A dedicated API route (app/api/…/route.ts) receives the request body, logs the incoming payload, extracts the prompt, and calls Gemini Pro through Google’s Generative AI library. The model is instantiated with a Google AI Studio API key stored in an .env file (kept out of GitHub via .gitignore). The backend uses generateContentStream to obtain a token stream from Gemini Pro, then wraps it into a readable stream compatible with the AI SDK’s streaming text response. Once wired, the frontend’s messages array fills incrementally: the assistant message grows token by token, confirming that streaming is working.
Rendering turns raw message objects into a chat UI. Messages are displayed in a flex column-reverse layout so the newest content appears at the top, with whitespace preserved for formatting. Each message gets a role-based style (user vs assistant), plus a left-side icon. While generation runs, the input disables and the send button swaps to a spinning loader; a stop handler halts the stream when clicked. To add personality without distraction, the bot icon bounces only for the most recently streaming message.

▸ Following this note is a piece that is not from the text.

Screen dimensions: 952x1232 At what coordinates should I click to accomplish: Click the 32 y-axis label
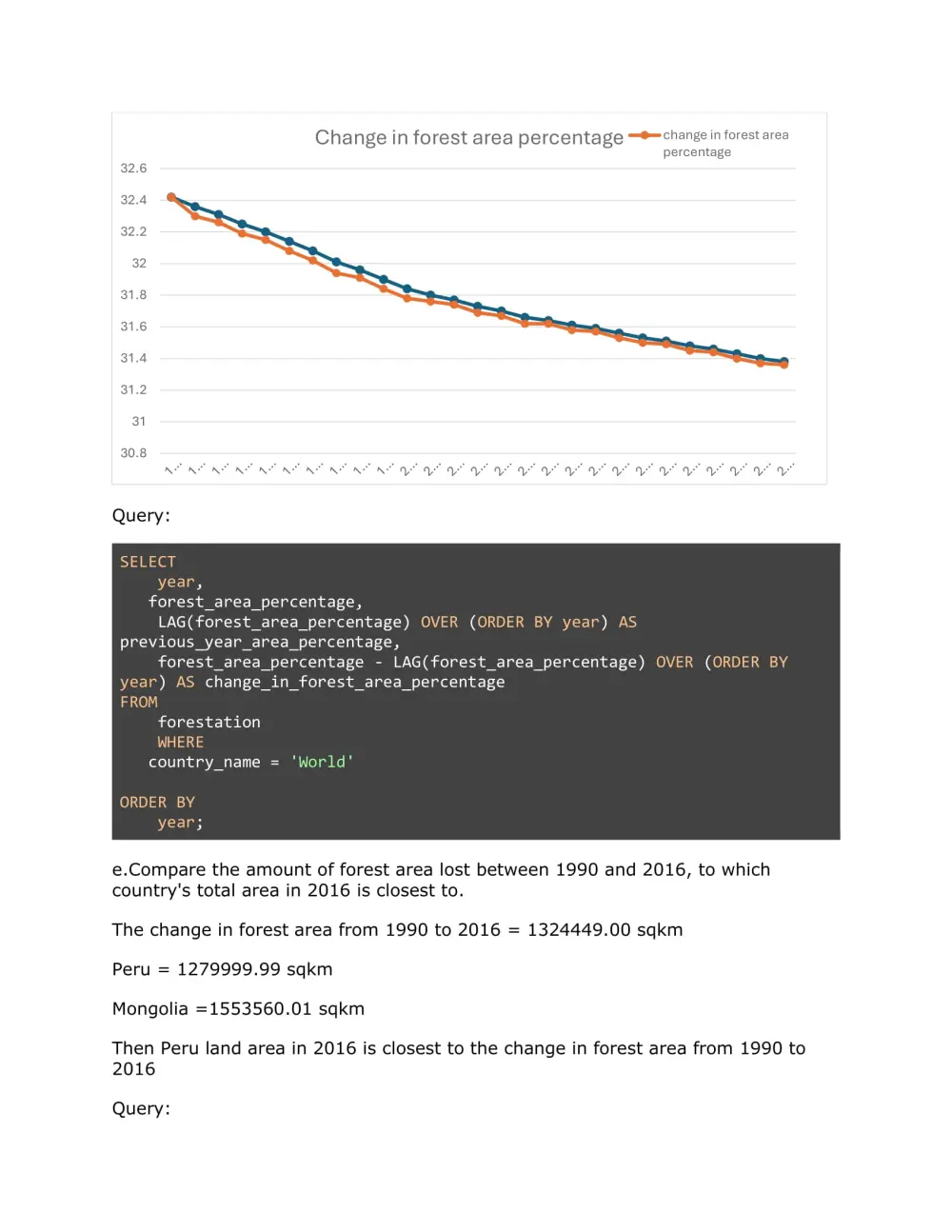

Finally, Gemini’s markdown output is made readable and interactive. A markdown rendering component uses marked to convert markdown to HTML, then sanitizes it with DOMPurify before injecting it via dangerouslySetInnerHTML to reduce XSS risk. Links produced by markdown become real <a> elements, and global CSS styles within a #chatbox scope make those links visually consistent and clickable. The result is a Next.js chat app that streams Gemini Pro responses, supports stop-in-progress, and renders markdown cleanly.
Cornell Notes
A Next.js chat app can stream Gemini Pro responses by combining a streaming-capable API route with a frontend hook that renders tokens as they arrive. The backend returns a streaming text response and uses Google’s generateContentStream to pull incremental output from the Gemini Pro model. The frontend uses Vercel’s AI SDK use chat to manage the messages array, bind the input, submit requests, and expose isLoading and stop handlers. While generation is active, the UI disables the input, shows a spinner, and lets users stop mid-response. To display Gemini’s markdown properly, the app converts markdown to HTML with marked and sanitizes it with DOMPurify before rendering it safely in React.
What two changes are required to stream LLM output in a Next.js chat app?

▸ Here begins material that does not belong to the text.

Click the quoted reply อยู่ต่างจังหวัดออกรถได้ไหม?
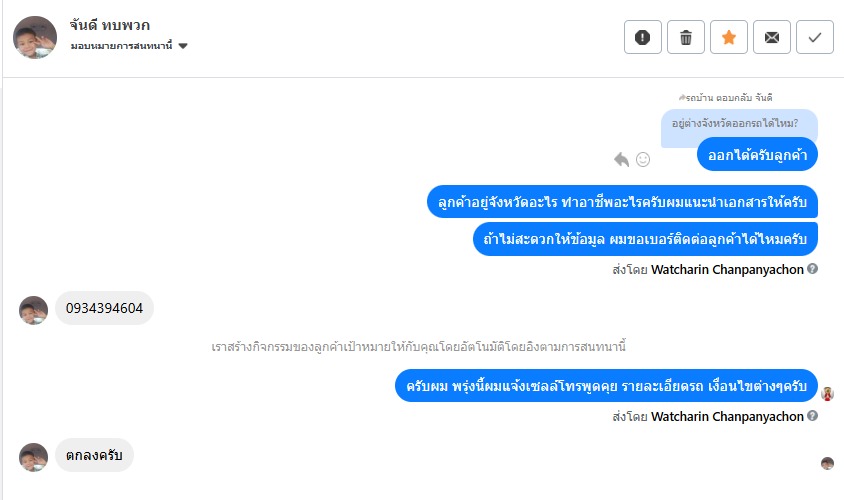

How does the frontend know what to send when the user submits a prompt?
Where does Gemini Pro streaming happen, and what makes it compatible with Next.js streaming responses?
How is “stop generation” implemented for an in-progress assistant reply?
Why is markdown rendering done with sanitization, and how are links made clickable?
Review Questions
- How does the messages array grow during streaming, and what role tags does it contain?
- What is the difference between returning a normal response and returning a streaming text response in a Next.js route handler?
- What security risk comes with dangerouslySetInnerHTML, and what package is used here to mitigate it?
Key Points
- 1
Streaming requires the backend route handler to return a streaming text response, not a standard JSON response.
- 2
Vercel’s AI SDK use chat manages conversation state (messages array) and provides handlers for input, submit, loading status, and stopping generation.
- 3
Gemini Pro streaming is implemented with generateContentStream and then adapted into a readable stream compatible with the AI SDK’s streaming response.
- 4
The UI disables input and swaps the send icon for a spinner while generation is in progress, and a stop handler lets users interrupt mid-response.
- 5
Chat messages are rendered with role-based styling and icons, with flex column-reverse so the newest content appears first.
- 6
Markdown output is converted to HTML with marked and sanitized with DOMPurify before rendering via dangerouslySetInnerHTML to keep links clickable and formatting correct.